Task goal
Print the passage below on small scaffold proteins and HER2 in full, word for word.

Source text
Targeted therapy is an emerging treatment for a variety of cancers. Small- sized scaffold proteins are an alternative to conventional antibody-based targeting molecules. Two small scaffold proteins—the 58-amino-acid protein class, the affibody molecules, and the 46-amino-acid protein class, the Albumin binding domain Derived Affinity Proteins (ADAPTs)—have previously been engineered to bind to a large variety of tumor-associated molecular targets with a high affinity.
The human epidermal growth factor receptor 2 (HER2) is a membrane-bound receptor for growth signal transmission. Expression of a high level of HER2 can cause cells to proliferate and may ultimately lead to cancer. It has earlier been shown that HER2 is involved in several different types of cancers, e.g., breast, ovarian, bladder, and gastric cancers.

Source information

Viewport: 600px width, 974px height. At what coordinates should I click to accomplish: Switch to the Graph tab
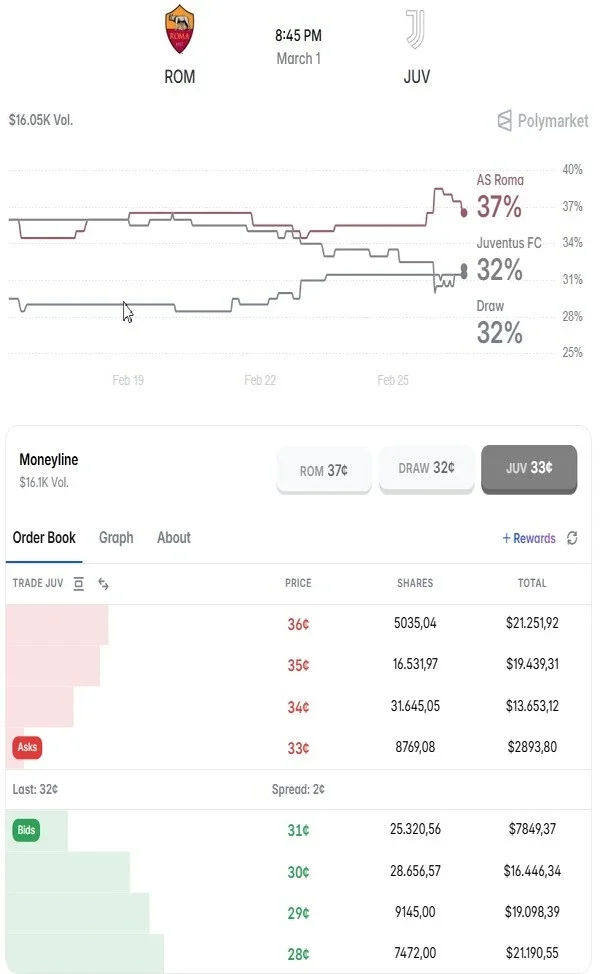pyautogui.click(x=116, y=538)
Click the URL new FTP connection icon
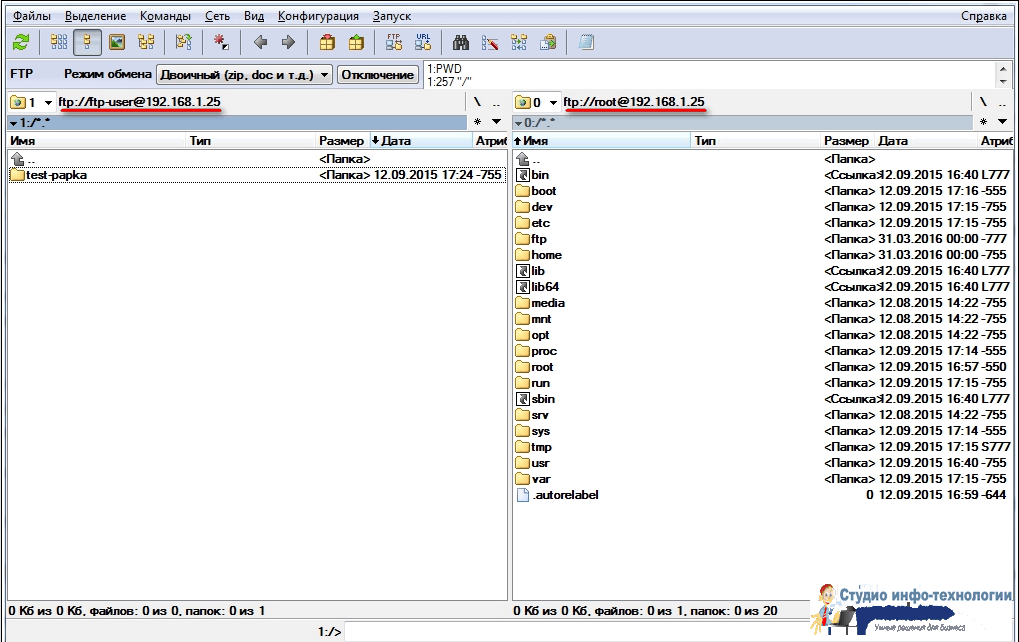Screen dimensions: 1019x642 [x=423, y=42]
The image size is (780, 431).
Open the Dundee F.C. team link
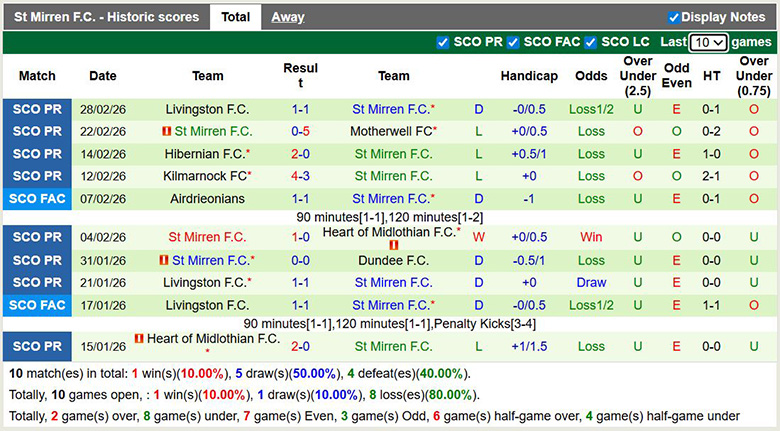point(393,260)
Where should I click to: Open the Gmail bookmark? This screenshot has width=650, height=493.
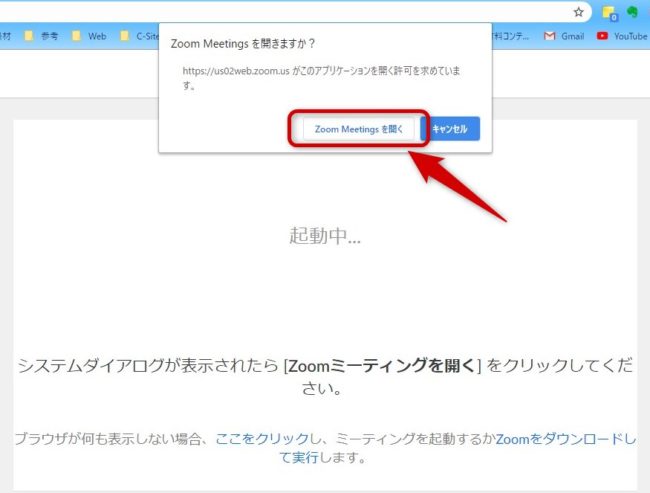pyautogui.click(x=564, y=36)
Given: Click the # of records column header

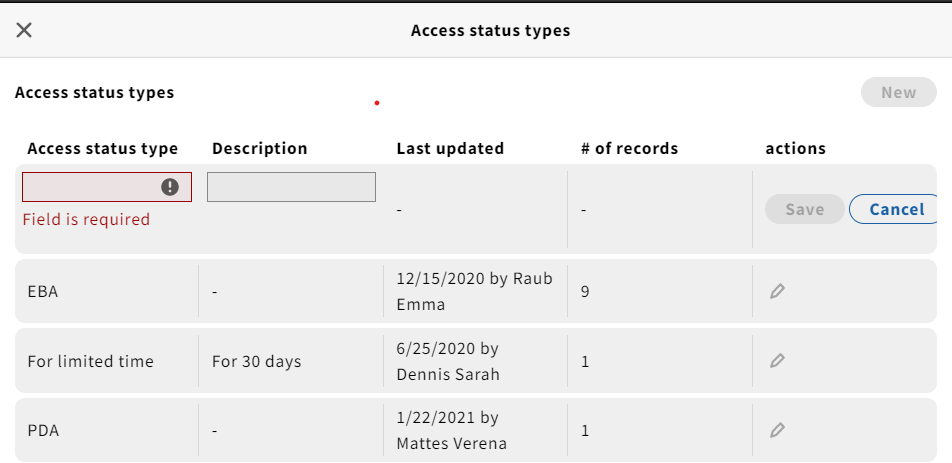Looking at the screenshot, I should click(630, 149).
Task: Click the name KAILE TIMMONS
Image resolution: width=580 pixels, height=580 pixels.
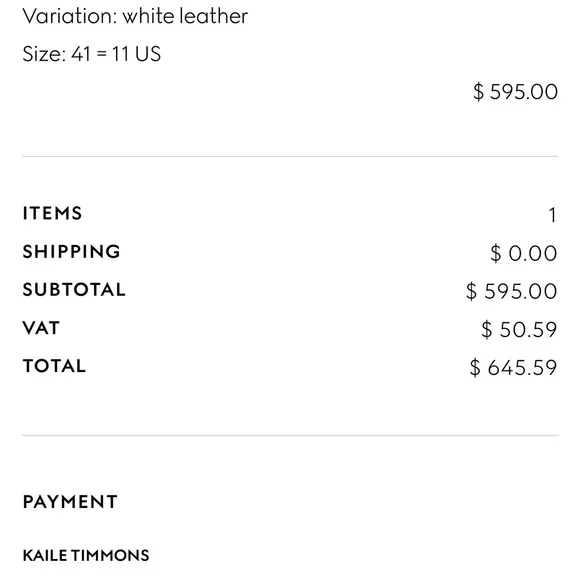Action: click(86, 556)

==

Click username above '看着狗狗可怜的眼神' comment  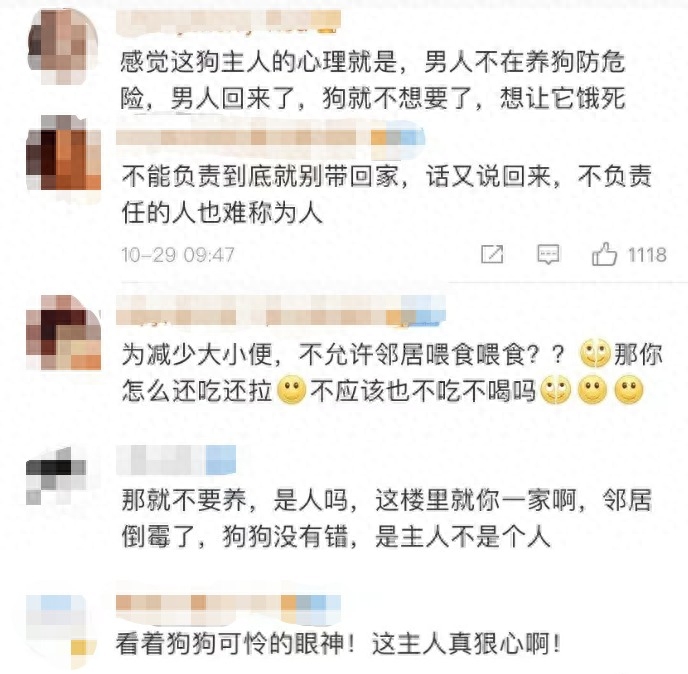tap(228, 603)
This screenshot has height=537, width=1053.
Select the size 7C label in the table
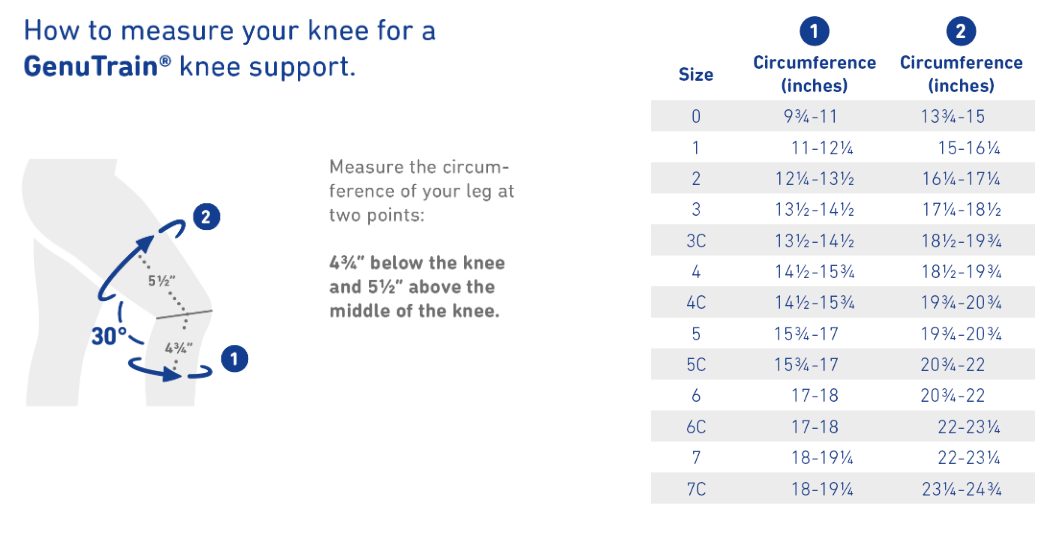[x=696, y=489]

---

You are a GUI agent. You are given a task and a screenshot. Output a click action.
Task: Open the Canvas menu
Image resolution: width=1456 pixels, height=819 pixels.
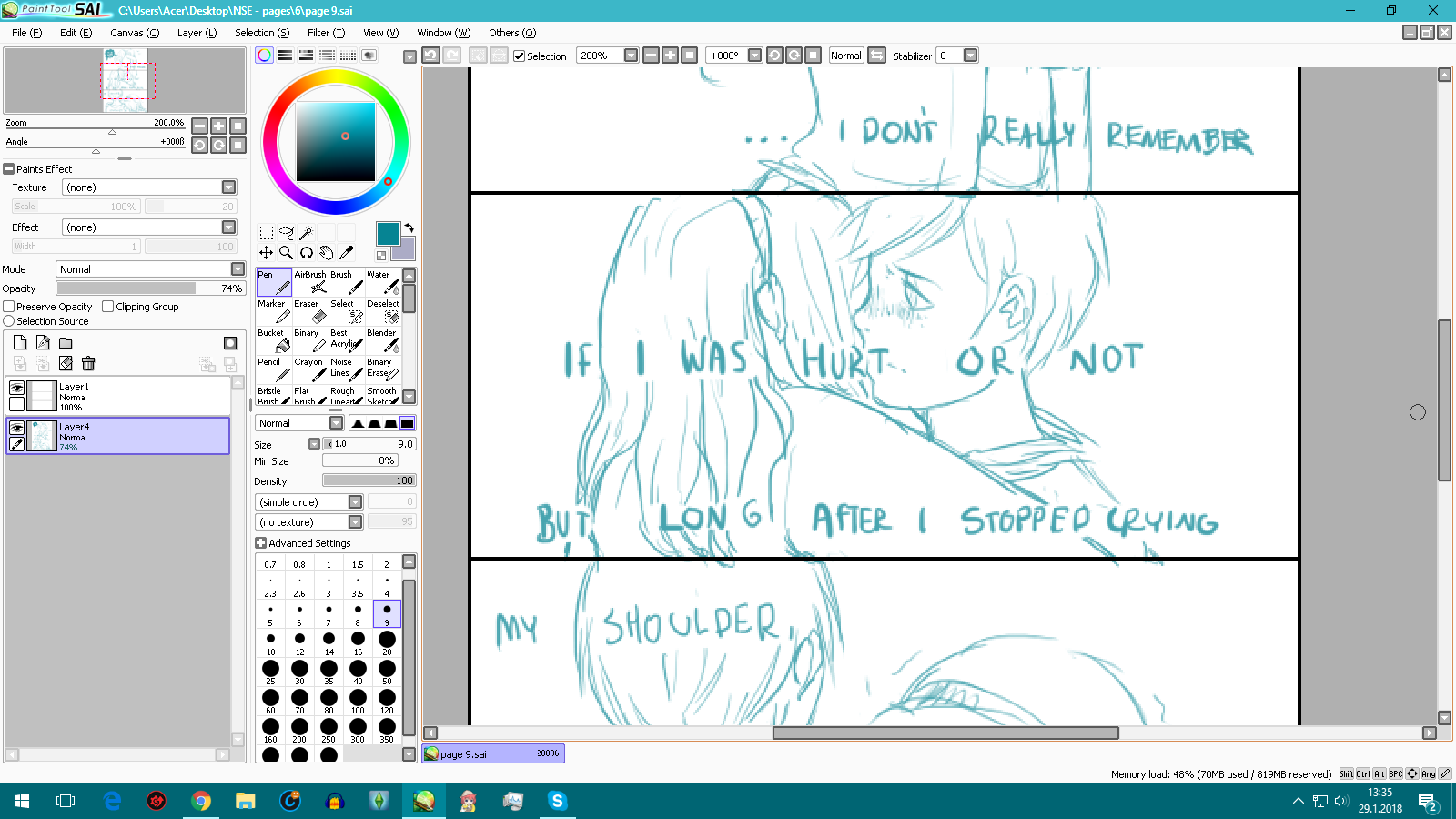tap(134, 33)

Solution to this task
Targeted therapy is an emerging treatment for a variety of cancers. Small- sized scaffold proteins are an alternative to conventional antibody-based targeting molecules. Two small scaffold proteins—the 58-amino-acid protein class, the affibody molecules, and the 46-amino-acid protein class, the Albumin binding domain Derived Affinity Proteins (ADAPTs)—have previously been engineered to bind to a large variety of tumor-associated molecular targets with a high affinity.
The human epidermal growth factor receptor 2 (HER2) is a membrane-bound receptor for growth signal transmission. Expression of a high level of HER2 can cause cells to proliferate and may ultimately lead to cancer. It has earlier been shown that HER2 is involved in several different types of cancers, e.g., breast, ovarian, bladder, and gastric cancers.